Understanding Collatz Sequence in Python

Hello coders!! In this article, we will be learning about the collatz sequence in Python. We will first understand what it means. Then we will follow it by understanding the implementation of the collatz sequence in Python. So, let us get straight into the topic.

What is the collatz sequence?

Suppose there is a positive integer n. Then the next term of the collatz sequence will be as follows:

  • If the previous term is even, the next term is half of the previous term, i.e., n/2
  • If the previous term is odd, the next term is 3 times the previous term plus 1, i.e., 3n+1
  • The conjecture is that no matter what value of n, the sequence will always reach 1

Illustration of collatz sequence:

Let us consider the first number of the sequence to be 3.

2nd Term:

  • The previous term is 3, which is odd.
  • So, the next term will be (3*3 + 1) 10.

3rd Term:

  • The previous term is 10, which is even
  • So, the next term will be (10/2) 5.

4th Term:

  • The previous term is 5, which is odd.
  • So, the next term will be (3*5 + 1) 16.

5th Term:

  • The previous term is 16, which is even
  • So, the next term will be (16/2) 8.

6th Term:

  • The previous term is 8, which is even
  • So, the next term will be (8/2) 4.

7th Term:

  • The previous term is 4, which is even
  • So, the next term will be (4/2) 2.

8th Term:

  • The previous term is 2, which is even
  • So, the next term will be (2/2) 1.

As we have reached the value 1, the sequence is now complete.

 3, 10, 5, 16, 8, 4, 2, 1

Collatz conjecture function in python:

def Collatz(n): 

	while n != 1: 
		print(n, end = ', ') 

		if n & 1: 
			n = 3 * n + 1

		else: 
			n = n // 2
	print(n) 

Collatz(21) 

Output:

21, 64, 32, 16, 8, 4, 2, 1

This is a straightforward code that we have used to implement Python’s collatz sequence. We have defined a function Collatz() that takes in an integer variable as input. Then we have used a while loop to print the sequence. We first check the nth term. If it is even, we change it to n/2. Else, we change it to 3n+1 and print that term. We continue this process till the number becomes 1, giving the desired output.

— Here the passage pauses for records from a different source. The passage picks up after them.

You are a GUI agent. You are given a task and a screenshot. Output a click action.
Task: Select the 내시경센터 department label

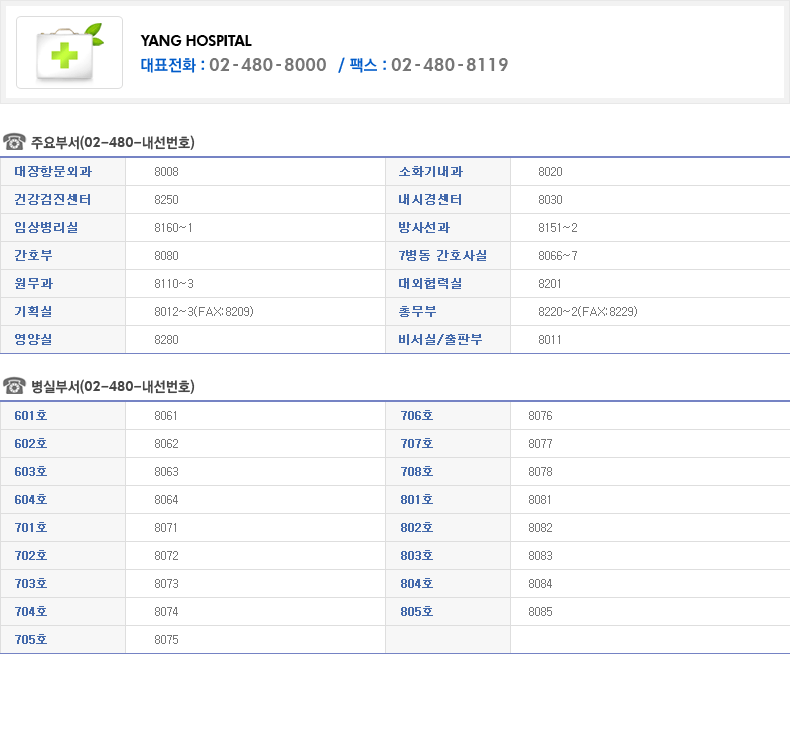click(x=431, y=200)
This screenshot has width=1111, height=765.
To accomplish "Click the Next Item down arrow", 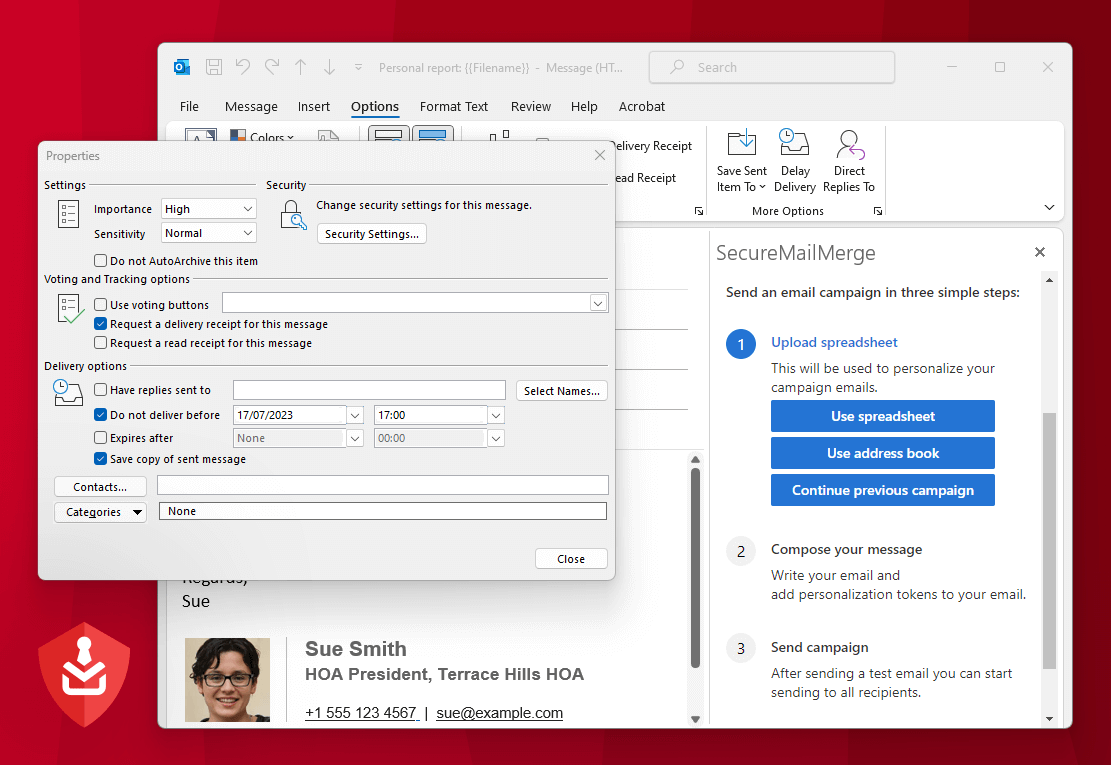I will click(x=329, y=67).
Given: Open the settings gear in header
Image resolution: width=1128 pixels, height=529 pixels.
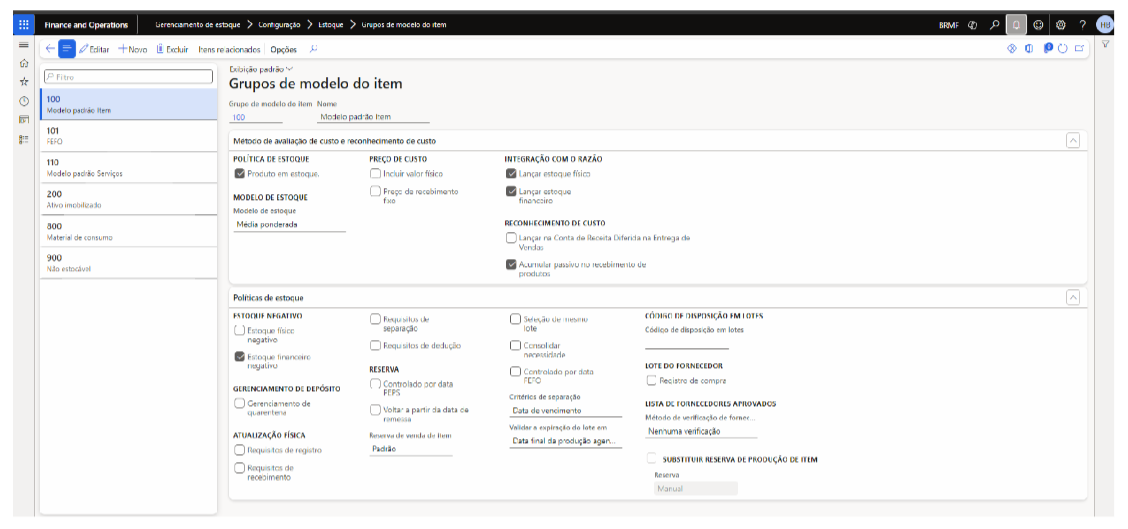Looking at the screenshot, I should point(1060,24).
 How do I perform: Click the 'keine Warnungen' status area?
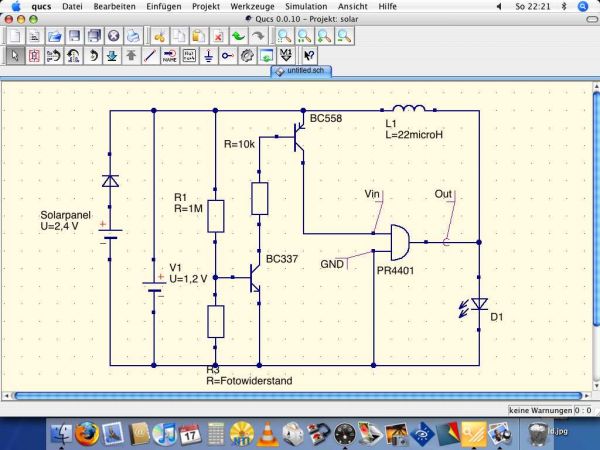point(551,411)
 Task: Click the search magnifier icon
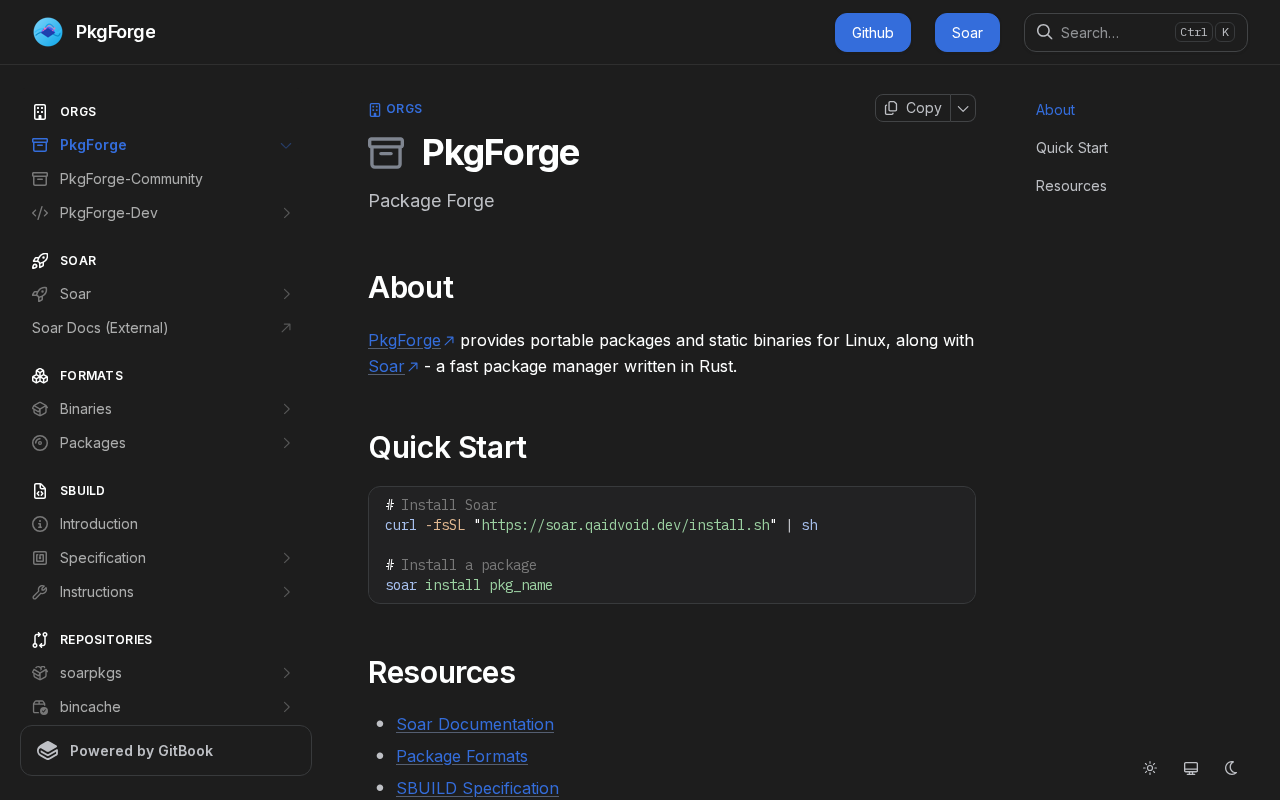pyautogui.click(x=1044, y=32)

 Collatz conjecture Python recursion:

def collatz(n):
    list1 = [n]
    if n == 1 :
        return [1]                 
    elif n % 2 == 0 :
        
        list1.extend(collatz(n//2))     
    else:
        list1.extend(collatz(n*3+1))    
    return list1

collatz(21)

Output:

[21, 64, 32, 16, 8, 4, 2, 1]

In this code, we have used recursion to obtain the collatz sequence. We check the parameter that is passed to the collatz() function. If it is 1, i.e., the last term of the sequence, then recursion is stopped, and 1 is returned in the list. Otherwise, if the element is even, the collatz() function is recursively called with the value n/2, and the result is extended to the list. However, if the element is odd, the collatz() function is recursively called with the value 3*n+1, and the result is extended to the list. In the end, the list is returned, giving the desired result.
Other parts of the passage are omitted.